SELECT user, title FROM edits WHERE bot=false;

Since we are querying a stream, the result is a never-ending list of results. To cancel the query, press Ctrl-C.

We can also instruct KSQL to build a new stream backed by a Kafka topic, for example:

CREATE STREAM real_user_edits \
  WITH ( \
    KAFKA_TOPIC = 'real_user_edits', \
    VALUE_FORMAT = 'JSON', \
    PARTITIONS = 3) AS \
  SELECT user, title, revision, comment, length, meta, type, timestamp \
  FROM edits \
  WHERE bot=false \
  PARTITION BY user;

This creates the new KSQL stream and starts a background task to keep it continually updated with new data according to our query. Note that all of the properties specified in the WITH clause are optional - sensible defaults are used if none are specified.

If you like, you can query this new stream to view its contents:

SELECT * FROM real_user_edits;

Now let's create a table (a change log stream) that holds the total number of edits made by each user over time:

CREATE TABLE user_counts \
  WITH ( \
    KAFKA_TOPIC = 'user_counts', \
    VALUE_FORMAT = 'AVRO', \
    PARTITIONS = 3) AS \
  SELECT \
    user, count(*) AS count \
  FROM edits \
  GROUP BY user;

Like the real_user_edits stream, this is backed by a kafka topic and is automatically updated to reflect incoming data. This time, we're specifying Avro as the serialization format. You can look at the associated schema by querying Schema Registry:

curl -X GET http://localhost:8081/subjects/user-counts-value/versions/1

Which will give you something like:

{"subject":"user_counts-value","version":1,"id":1,"schema":"{\"type\":\"record\",\"name\":\"avro_schema\",\"namespace\":\"ksql\",\"fields\":[{\"name\":\"USER\",\"type\":\"string\"},{\"name\":\"COUNT\",\"type\":\"long\"}]}"}

Now let's join the user_counts stream with the real_user_edits stream to create a new stream that contains only the first edit by a particular user (and only users who are not bots):

CREATE STREAM first_time_edits \
  WITH ( \
    KAFKA_TOPIC = 'first_time_edits', \
    VALUE_FORMAT = 'JSON') AS \
  SELECT * \
  FROM real_user_edits e \
  LEFT JOIN user_counts c ON c.user = e.user \
  WHERE c.count = 1;

We might want to do this, for example, to power a microservice that performs some action such as sending an email the first time a new user makes an edit.

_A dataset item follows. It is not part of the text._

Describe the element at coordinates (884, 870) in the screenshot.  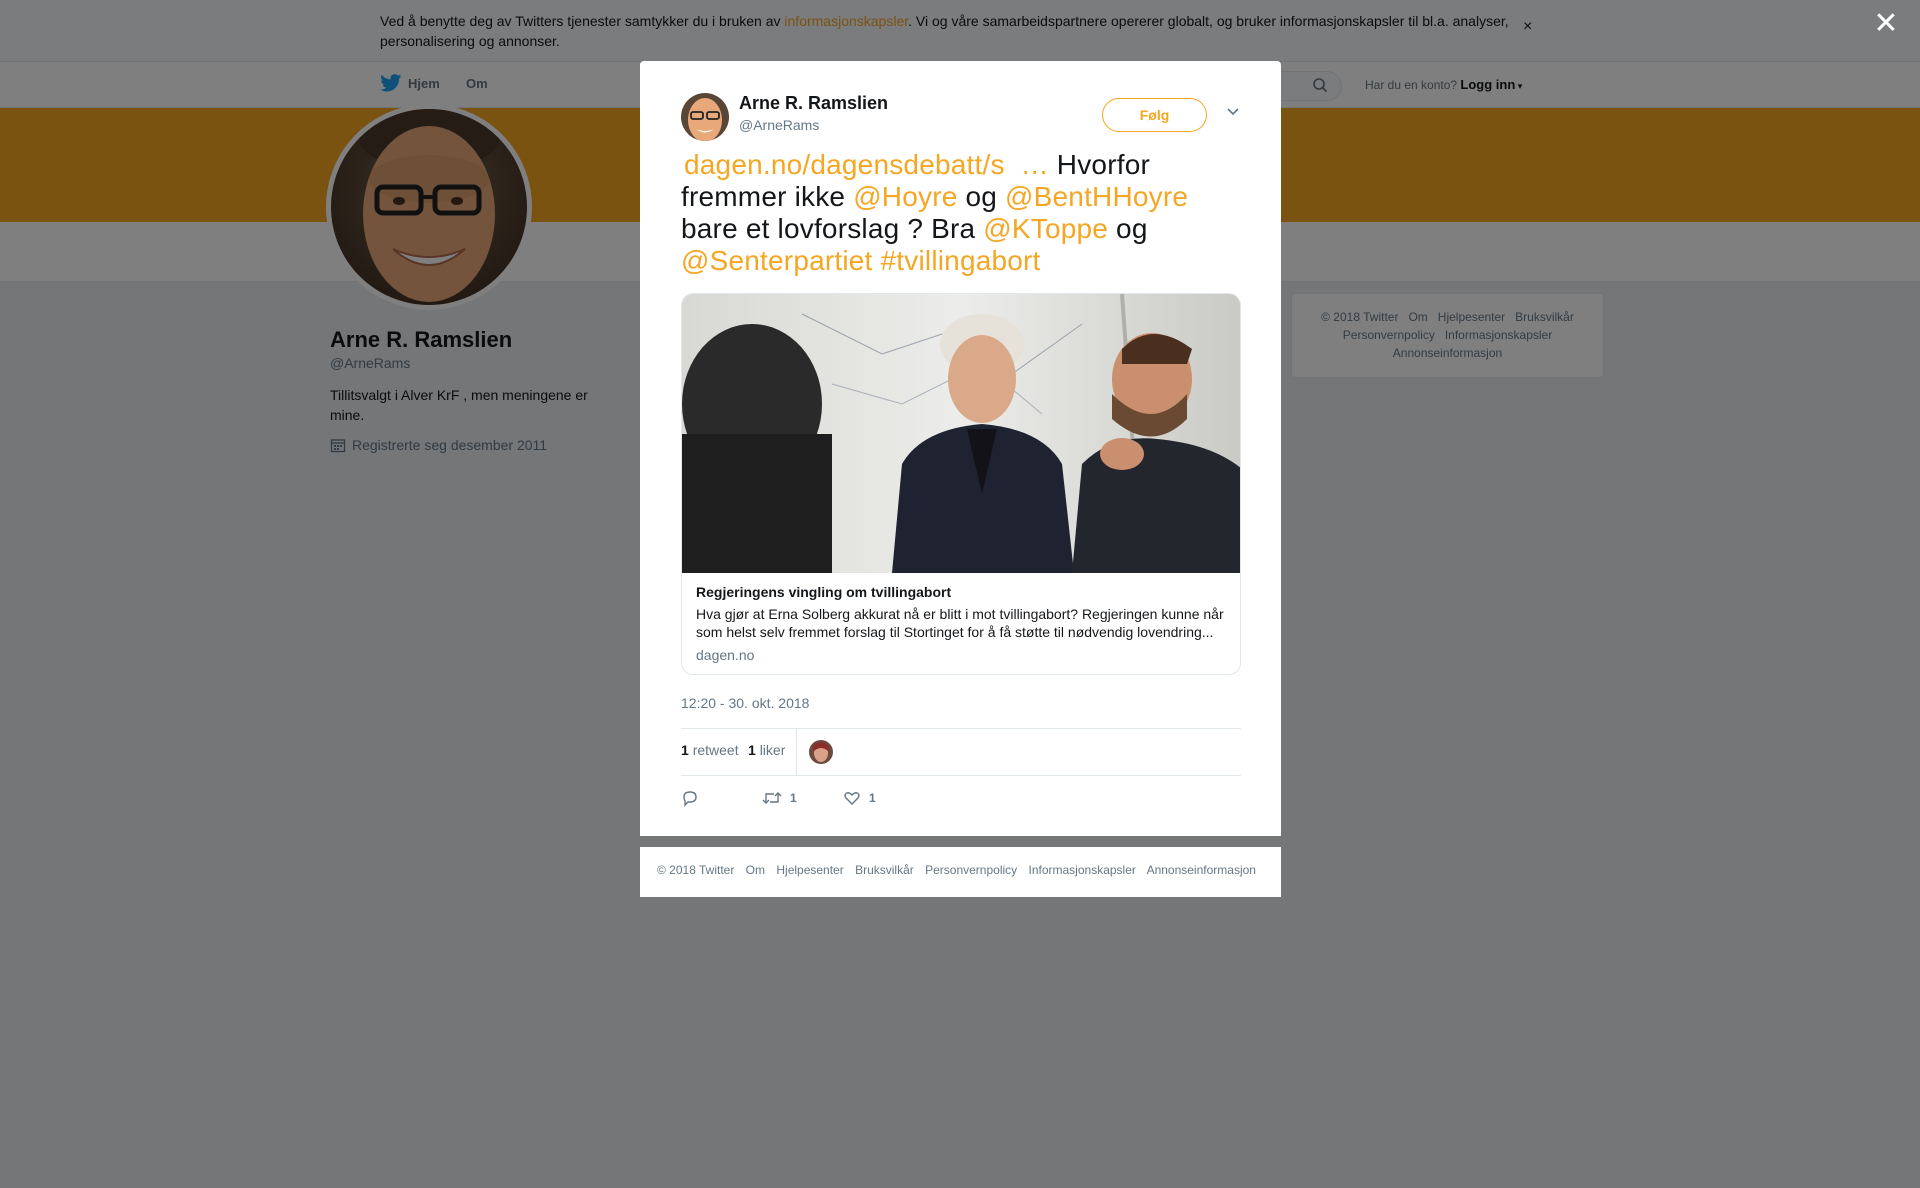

Finally, here's an example that uses a WINDOW aggregation to detect any non-bot users who make more than 10 edits in any 1 minute time period:

CREATE TABLE busy_users \
  WITH ( \
    KAFKA_TOPIC = 'busy_users', \
    VALUE_FORMAT = 'JSON') AS \
  SELECT user, count(*) AS count \
  FROM edits \
  WINDOW TUMBLING (SIZE 1 MINUTE) \
  GROUP BY user \
  HAVING count(*) > 10;

Again, we could use this query to power a microservice that acted on this information - we may want to display such users in a dashboard, or alert on them in some way.

As you can see, KSQL makes it extremely easy to process and explore streaming data. This ease of use really is a game changer - I can't wait for v1.0!